Like I said above, the attributes are separated into 3 different categories, the group of letters (drwx--..) define the file/folder permissions (d=directory, r=read, w=write, x=execute), the first name (root, unclebob) defines who owns the file, & the second name (root, ftp_users) defines to which group the file belongs. You can naturally change these permissions to whatever you wish, providing that is that you have "permission" to do so to that file. With the command chmod you can change the read / write/ execute permissions on the file/folder, & with chown you can change the owner & group of the file/folder.

We will have a look at the chmod command first. There are 2 ways of changing the r/w/x file permissions, both are constructed in a similar way using the owners/group/others + r/w/x categories to define the new permissions. The simplest method of changing permissions is using the "octal approach" as set out in the table below. Have a look at the example below of the rc.config file.

-rw-r--r--    1     root     root     20025 May 2 09:18 rc.config

Each file has the same layout for these attributes, being a 10 position "code" (drwxrwxrwx)for every file or directory. The very first position "d" defines a directory, then comes 3 identical blocks of "rwx". The first block of "rwx" defines the permissions for the owner of the file (in this case "root"), the second "rwx" defines the permissions for the group to which the file belongs (in this case "root") (NB: not necessarily the same group to which the owner of the file belongs), & the third "rwx" defines the permissions for all "other" users (which are not necessarily registered "users" of the system, for example a visitor to your website).

owner			group			others
r	w	x	r	w	x	r	w	x
400	200	100	40	20	10	4	2	1

Using this method of changing the attributes is as simple as building a number with the appropriate permissions. For example, what octal number does the file rc.config already have? The "owner" has read & write permissions (400+200), the group has read permission (40), & others has read permission (4), i.e. 400+200+40+4 = 644. Simple huh?! Lets change /home/user/test.file to owner rwx, group r, others nothing. What octal number do you need? Owner 400+200+100 (700), group 40, others 0, i.e. 700+40+0=740. To then change the file to this new set of permissions simply type chmod 740 /home/user/test.file & it will be changed accordingly. It's a good idea getting used to this type of permission changing as less mistakes can occur in this way.

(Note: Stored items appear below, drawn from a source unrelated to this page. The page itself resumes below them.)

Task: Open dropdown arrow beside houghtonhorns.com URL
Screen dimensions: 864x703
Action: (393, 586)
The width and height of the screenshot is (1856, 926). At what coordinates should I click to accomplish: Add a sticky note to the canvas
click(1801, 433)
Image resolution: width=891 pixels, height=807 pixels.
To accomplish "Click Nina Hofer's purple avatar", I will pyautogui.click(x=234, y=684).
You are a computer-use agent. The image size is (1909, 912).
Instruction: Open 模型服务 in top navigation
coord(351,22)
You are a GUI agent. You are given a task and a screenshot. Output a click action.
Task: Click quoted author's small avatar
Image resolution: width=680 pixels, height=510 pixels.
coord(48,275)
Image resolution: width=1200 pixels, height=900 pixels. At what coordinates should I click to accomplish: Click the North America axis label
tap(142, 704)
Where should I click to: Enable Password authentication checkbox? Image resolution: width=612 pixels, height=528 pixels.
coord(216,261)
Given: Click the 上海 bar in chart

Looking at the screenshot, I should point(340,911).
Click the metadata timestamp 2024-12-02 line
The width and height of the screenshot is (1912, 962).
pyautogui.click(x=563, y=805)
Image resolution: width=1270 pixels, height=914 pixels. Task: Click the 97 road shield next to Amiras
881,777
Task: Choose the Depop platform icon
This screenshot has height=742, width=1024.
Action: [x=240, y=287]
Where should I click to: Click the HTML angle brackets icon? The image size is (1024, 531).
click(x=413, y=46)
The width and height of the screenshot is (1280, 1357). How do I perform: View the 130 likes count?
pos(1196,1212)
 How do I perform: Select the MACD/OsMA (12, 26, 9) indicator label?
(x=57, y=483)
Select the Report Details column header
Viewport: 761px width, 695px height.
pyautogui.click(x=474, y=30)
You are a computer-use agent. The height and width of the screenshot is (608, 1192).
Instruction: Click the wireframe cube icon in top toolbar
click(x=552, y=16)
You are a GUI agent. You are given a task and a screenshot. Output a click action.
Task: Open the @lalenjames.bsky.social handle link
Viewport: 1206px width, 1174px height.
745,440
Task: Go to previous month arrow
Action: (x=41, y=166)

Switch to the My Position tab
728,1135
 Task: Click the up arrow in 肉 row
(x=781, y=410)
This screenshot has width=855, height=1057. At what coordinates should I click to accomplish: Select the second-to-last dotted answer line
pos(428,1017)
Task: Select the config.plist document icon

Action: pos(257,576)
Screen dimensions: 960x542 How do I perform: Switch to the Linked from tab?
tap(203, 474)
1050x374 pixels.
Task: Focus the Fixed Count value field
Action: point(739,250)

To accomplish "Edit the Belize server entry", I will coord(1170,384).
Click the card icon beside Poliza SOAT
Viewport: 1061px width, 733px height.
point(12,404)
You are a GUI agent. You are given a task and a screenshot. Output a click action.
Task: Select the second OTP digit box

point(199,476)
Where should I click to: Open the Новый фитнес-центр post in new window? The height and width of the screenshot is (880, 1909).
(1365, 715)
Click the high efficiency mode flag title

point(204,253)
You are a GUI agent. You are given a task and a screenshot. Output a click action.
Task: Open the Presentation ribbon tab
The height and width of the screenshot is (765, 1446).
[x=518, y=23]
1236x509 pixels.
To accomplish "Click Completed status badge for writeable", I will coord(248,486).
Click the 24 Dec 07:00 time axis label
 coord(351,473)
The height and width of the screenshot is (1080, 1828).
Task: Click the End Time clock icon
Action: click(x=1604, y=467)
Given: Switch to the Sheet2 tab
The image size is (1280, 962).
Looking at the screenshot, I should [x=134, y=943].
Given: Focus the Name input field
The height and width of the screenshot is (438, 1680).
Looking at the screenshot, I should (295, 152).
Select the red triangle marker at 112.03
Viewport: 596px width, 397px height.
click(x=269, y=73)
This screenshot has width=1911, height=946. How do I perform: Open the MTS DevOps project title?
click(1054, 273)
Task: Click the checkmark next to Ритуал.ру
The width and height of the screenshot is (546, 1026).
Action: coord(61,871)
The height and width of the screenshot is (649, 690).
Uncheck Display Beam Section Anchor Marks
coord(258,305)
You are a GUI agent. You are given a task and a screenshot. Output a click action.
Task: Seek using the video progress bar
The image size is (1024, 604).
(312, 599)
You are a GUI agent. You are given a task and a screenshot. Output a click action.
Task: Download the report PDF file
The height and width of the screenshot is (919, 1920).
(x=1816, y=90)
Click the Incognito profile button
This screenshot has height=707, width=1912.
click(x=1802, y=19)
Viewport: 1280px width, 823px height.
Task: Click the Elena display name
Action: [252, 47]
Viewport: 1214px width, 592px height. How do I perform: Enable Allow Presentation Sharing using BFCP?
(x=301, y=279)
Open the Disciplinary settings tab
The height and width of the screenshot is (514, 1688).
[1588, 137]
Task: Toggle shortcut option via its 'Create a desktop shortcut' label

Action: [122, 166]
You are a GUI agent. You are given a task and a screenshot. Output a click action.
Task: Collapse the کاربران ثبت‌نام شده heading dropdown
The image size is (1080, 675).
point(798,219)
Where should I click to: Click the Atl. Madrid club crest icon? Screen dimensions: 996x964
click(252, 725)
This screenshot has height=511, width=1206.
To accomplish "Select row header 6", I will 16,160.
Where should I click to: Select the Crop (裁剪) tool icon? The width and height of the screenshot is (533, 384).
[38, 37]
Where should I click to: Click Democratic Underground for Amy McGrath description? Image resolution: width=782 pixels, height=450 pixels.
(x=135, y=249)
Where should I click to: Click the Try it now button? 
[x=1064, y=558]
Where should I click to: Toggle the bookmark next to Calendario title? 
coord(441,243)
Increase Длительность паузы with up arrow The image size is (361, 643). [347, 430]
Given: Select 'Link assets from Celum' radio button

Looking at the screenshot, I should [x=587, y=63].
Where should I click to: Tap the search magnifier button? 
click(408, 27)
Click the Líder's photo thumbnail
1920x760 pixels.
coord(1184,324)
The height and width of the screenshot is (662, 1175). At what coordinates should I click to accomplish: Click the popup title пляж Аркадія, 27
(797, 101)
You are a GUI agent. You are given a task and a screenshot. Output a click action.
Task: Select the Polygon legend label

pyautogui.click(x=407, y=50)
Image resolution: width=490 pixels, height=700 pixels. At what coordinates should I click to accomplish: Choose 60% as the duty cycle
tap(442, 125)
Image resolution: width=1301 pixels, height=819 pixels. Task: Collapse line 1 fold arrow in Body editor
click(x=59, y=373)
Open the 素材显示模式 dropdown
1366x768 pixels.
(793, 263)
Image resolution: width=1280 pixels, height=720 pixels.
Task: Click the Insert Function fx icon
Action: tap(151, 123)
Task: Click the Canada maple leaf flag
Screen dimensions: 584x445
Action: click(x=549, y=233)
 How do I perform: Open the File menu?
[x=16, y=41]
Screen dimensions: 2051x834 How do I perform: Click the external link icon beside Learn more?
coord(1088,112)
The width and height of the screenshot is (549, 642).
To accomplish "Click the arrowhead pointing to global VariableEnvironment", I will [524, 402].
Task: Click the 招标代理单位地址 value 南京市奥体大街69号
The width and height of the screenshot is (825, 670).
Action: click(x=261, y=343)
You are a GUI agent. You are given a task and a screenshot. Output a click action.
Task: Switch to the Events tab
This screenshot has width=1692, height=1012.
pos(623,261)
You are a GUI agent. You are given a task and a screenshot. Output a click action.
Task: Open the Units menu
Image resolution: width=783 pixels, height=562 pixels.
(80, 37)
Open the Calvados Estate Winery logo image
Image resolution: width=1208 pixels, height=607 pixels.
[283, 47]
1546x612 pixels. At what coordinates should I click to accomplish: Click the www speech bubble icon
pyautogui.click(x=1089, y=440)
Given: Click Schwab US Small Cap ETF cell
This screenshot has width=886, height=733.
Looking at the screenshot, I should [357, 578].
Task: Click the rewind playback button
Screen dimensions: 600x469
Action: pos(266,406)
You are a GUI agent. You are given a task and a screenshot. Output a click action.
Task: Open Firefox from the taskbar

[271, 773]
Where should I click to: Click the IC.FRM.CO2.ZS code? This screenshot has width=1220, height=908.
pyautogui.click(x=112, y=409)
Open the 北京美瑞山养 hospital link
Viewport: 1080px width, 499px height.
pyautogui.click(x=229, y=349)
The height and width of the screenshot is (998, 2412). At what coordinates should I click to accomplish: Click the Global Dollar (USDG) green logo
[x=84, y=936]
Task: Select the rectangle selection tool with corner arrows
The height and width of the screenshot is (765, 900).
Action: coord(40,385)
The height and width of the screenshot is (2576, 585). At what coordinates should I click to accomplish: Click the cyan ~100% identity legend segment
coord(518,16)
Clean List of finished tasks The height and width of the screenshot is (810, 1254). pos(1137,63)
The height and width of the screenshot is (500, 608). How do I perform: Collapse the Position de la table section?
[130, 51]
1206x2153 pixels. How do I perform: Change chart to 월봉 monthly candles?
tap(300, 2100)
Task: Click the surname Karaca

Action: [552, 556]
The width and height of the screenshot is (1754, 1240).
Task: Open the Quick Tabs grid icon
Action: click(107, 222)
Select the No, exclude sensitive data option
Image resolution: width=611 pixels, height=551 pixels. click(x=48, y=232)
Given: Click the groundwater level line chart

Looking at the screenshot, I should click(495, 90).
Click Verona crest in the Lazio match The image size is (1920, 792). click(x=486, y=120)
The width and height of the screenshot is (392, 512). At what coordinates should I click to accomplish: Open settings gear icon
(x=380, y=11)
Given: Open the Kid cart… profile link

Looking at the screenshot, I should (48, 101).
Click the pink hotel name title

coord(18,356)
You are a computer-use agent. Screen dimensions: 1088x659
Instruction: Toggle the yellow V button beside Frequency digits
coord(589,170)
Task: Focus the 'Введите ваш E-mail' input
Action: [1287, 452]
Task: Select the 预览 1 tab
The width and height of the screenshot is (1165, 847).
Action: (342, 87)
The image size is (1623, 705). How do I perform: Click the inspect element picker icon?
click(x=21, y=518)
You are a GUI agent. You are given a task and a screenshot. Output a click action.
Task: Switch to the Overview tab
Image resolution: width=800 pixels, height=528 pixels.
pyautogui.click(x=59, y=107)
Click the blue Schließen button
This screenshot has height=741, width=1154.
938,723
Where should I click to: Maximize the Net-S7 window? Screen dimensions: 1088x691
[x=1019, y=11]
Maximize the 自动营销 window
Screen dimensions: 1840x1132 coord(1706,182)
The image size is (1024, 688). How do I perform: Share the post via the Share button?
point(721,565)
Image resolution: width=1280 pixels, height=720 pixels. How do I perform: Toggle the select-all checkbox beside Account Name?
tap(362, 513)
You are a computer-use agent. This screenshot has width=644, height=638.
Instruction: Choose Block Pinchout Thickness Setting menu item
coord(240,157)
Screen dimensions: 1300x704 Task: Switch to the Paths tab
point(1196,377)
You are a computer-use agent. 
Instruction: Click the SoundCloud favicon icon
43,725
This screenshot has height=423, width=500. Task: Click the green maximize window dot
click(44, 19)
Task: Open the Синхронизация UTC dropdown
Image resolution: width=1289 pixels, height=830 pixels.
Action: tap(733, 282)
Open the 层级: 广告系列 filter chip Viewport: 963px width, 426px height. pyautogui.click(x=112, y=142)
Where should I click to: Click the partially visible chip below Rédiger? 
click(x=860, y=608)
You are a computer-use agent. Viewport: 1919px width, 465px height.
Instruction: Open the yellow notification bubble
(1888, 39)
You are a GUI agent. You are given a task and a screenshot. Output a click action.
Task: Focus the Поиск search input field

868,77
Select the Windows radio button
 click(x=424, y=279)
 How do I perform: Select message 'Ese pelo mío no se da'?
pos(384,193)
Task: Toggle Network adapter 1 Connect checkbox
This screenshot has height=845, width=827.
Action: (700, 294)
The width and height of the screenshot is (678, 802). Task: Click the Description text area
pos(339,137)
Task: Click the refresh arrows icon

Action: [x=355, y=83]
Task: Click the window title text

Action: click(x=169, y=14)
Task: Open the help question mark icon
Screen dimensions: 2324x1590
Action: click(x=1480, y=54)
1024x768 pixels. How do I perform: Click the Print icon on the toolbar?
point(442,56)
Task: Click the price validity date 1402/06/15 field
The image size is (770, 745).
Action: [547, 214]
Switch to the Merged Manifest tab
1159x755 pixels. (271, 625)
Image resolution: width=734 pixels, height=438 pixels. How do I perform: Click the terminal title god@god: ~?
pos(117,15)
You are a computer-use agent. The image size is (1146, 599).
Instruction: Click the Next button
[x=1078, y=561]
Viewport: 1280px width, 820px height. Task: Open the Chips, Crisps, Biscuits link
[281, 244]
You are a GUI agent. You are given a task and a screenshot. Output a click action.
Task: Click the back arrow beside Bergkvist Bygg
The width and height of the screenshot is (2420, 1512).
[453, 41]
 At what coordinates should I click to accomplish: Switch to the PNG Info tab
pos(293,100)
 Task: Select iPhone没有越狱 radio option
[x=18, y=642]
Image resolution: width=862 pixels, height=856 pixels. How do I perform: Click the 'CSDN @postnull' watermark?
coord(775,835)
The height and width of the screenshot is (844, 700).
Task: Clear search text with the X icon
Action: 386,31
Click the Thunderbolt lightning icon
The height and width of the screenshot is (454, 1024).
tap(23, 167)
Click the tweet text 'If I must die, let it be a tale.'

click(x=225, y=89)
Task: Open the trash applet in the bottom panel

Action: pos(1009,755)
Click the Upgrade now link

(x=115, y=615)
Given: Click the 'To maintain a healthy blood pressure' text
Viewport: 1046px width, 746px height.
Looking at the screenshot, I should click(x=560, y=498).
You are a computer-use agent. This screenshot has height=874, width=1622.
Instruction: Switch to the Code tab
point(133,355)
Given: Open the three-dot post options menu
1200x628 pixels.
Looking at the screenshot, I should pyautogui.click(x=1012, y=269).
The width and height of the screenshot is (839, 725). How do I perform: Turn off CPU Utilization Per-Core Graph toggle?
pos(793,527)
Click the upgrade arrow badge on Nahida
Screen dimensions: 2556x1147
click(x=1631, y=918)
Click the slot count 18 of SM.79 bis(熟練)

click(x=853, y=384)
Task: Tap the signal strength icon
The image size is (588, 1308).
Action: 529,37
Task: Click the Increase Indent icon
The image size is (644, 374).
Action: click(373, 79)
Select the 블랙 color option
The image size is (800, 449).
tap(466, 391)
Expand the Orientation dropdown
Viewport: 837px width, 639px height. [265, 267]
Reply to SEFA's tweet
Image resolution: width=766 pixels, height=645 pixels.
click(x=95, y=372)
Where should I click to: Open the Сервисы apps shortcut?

The file permissions are absolutely critical for very many applications, take the web server daemon Apache for example. Apache sends, upon request, pages & files from your website to a visitor anywhere in the world, BUT only if apache is allowed to!!! That is, if the requested file has the correct permissions for the person that has requested it. For example if the .htm & .html files (also jpeg, gif,.......) are not "world readable" (readable to the "others" category) then apache will send the person who requested the file the response that access is denied. The same applies for directories that are not "world executable", a directory must be "executable" to allow apache (amongst others) to enter the directory. This concept is very important when it comes to access & security of any machine that is connected to the internet.

The chown command allows us to change the ownership of a file or a folder into any given "system registered" user or group, providing you have the necessary permission to change this. Take the following example.

drwxr-xr-x 2 unclebob ftp_users 4096 May 3 11:35 auto.scripts

We wish to change the owner of the directory, & also the directory's group, including all the files & folders contained in the auto.scripts folder to root owner & root group. Naturally we MUST be logged in as "root" to carry out this ownership change. Simply type:

chown -R root:root auto.scripts

The "root:root" part defines the user "root" as the new owner & separated by the : the group "root" as the new group that the directory belongs to. The -R defines a recursive change of ownership which takes in all the files & folders contained within auto.scripts.